> _PROMPT A_: In the thread about a hard-shifting transfer case, what speed does festerw say to stay under when shifting into 4Low?

# Hard shifting transfer case



## StanleyinMd (Jan 27, 2004)

I have a 1996 Dodge pu, 360 V8, automatic, with the 4WD shifter on the floor. Since new to shift into and out of 4WD the shifter is very stiff. 4LOW I stop, put the truck into neutral, (sometimes shut the engine off), then engage 4LOW. 4HIGH engages and disengages on the go but it is very stiff. I've driven Fords with a floor mounted transfer case shifter and you could use one finger to engage 4WD. Any suggestions to allow the shifting in and out of 4WD to be less like an arm wrestling match? Thank you in advance. Stanley


----------



## ptllandscapeIL (Jan 15, 2004)

I have the exact same pickup,shifting does the same thing i checked all the fluids and they were all very clean,so that would be great if any one could help pout


----------



## festerw (Sep 25, 2003)

Try crawling underneath and shooting some spray lube on the pivot points in the linkage. Also when shifting into 4Low you shouldn't stop, get rolling under 5mph and just pull it in it engages alot easier if you don't stop.

(Collected data)
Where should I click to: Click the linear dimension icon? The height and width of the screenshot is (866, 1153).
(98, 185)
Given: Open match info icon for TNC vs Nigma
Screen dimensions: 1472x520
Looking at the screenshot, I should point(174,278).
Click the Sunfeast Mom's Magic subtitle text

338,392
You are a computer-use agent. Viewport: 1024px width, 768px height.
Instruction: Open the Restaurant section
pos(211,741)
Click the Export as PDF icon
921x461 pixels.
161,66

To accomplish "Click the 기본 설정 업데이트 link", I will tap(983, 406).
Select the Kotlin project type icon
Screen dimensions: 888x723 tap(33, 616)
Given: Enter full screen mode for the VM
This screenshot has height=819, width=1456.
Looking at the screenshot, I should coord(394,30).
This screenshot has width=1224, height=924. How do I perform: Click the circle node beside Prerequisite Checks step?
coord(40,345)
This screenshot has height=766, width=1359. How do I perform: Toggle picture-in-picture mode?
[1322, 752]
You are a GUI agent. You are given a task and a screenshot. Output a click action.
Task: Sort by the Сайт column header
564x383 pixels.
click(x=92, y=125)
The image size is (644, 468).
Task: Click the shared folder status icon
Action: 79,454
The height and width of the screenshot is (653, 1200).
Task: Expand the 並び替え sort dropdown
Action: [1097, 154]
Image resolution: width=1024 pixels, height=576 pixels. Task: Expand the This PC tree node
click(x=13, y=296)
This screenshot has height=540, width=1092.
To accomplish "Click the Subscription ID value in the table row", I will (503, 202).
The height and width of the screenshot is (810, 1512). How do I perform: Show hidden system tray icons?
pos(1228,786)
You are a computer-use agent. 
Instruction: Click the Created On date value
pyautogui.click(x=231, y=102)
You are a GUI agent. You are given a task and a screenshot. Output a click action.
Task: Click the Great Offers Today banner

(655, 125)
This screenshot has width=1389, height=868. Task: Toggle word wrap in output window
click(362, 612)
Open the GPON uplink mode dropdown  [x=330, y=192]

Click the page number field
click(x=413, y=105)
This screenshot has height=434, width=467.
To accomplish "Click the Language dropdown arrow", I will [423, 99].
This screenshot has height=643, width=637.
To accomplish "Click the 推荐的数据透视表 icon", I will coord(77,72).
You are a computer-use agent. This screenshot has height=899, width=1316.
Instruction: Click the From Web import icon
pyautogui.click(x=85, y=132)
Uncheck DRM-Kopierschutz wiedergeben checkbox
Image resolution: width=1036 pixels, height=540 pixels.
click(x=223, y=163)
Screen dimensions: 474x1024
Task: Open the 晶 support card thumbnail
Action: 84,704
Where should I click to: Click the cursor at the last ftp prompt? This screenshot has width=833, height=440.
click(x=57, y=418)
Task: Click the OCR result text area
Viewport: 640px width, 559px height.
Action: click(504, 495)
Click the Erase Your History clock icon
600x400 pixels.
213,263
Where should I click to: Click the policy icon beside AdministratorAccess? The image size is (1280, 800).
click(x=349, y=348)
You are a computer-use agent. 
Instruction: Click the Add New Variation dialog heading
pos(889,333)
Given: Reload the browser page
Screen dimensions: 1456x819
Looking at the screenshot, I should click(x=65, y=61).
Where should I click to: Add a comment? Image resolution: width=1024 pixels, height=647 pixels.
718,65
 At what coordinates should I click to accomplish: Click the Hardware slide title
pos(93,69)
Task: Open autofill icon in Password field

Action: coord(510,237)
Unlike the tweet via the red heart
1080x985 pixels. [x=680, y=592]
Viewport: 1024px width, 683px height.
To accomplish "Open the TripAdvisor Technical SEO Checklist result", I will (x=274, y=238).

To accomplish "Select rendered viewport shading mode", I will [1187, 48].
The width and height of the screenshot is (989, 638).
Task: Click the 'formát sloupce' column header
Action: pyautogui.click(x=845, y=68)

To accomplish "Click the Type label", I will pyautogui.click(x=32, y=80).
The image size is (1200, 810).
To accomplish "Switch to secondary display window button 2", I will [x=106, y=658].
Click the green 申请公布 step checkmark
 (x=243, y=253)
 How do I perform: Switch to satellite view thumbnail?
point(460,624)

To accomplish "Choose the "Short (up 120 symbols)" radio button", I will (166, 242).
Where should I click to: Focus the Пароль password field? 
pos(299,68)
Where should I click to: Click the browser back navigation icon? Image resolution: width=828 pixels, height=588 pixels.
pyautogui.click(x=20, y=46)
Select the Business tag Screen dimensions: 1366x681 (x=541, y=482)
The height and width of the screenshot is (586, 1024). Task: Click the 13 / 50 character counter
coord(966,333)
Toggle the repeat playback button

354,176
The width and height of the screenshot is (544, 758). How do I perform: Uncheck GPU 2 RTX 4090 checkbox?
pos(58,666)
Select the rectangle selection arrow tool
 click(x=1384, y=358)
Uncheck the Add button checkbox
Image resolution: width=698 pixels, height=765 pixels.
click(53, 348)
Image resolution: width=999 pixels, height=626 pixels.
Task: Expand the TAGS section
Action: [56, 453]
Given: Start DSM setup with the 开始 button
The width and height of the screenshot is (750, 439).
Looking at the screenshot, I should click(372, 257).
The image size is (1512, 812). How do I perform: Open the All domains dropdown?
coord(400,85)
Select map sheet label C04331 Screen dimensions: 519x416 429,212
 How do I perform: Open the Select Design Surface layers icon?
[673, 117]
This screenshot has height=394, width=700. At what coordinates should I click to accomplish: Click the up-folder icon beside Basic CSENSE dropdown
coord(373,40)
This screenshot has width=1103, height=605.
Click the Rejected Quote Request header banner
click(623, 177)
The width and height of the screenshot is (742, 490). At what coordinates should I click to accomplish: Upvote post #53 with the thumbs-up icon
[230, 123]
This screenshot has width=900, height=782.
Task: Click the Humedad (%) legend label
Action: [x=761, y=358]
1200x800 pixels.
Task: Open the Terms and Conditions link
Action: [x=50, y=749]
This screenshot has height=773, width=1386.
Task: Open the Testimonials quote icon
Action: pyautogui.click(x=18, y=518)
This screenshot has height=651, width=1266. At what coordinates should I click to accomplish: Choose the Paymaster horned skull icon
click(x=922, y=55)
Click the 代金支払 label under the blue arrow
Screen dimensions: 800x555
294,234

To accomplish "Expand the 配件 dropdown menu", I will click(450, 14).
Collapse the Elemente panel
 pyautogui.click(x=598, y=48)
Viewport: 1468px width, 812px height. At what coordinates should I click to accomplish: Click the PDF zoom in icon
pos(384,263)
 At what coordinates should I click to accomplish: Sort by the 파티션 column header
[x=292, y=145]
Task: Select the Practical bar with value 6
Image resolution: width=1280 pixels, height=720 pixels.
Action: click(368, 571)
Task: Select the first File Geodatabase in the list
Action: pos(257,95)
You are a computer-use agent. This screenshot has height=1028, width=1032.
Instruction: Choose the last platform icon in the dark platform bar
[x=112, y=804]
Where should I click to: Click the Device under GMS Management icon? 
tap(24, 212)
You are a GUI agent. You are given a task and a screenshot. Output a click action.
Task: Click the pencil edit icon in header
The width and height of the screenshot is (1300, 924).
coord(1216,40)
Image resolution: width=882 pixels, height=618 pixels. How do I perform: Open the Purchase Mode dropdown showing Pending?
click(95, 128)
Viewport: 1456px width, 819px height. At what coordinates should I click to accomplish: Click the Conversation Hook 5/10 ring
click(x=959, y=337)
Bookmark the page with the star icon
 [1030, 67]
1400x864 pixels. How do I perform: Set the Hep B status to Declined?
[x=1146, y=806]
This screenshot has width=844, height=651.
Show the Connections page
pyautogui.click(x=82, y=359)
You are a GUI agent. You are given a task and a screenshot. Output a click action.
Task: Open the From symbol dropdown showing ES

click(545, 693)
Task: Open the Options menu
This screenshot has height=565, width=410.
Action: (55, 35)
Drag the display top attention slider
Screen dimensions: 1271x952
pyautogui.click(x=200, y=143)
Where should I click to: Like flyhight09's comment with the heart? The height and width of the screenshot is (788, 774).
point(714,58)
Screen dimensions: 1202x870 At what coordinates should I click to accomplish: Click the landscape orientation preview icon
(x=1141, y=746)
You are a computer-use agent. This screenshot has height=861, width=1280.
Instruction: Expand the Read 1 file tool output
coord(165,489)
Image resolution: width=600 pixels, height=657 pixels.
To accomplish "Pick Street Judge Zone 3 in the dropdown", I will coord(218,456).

> _PROMPT B_: In the records, what do the lines from the line with "Where should I click to: Click the cursor" to the line with "pos(889,333)" look like with "dialog" changed to "modal" and nothing else altered?

> _RESPONSE A_: Under 5 mph.

> _RESPONSE B_:
Where should I click to: Click the cursor at the last ftp prompt? This screenshot has width=833, height=440.
click(x=57, y=418)
Task: Click the OCR result text area
Viewport: 640px width, 559px height.
Action: click(504, 495)
Click the Erase Your History clock icon
600x400 pixels.
213,263
Where should I click to: Click the policy icon beside AdministratorAccess? The image size is (1280, 800).
click(x=349, y=348)
You are a computer-use agent. 
Instruction: Click the Add New Variation modal heading
pos(889,333)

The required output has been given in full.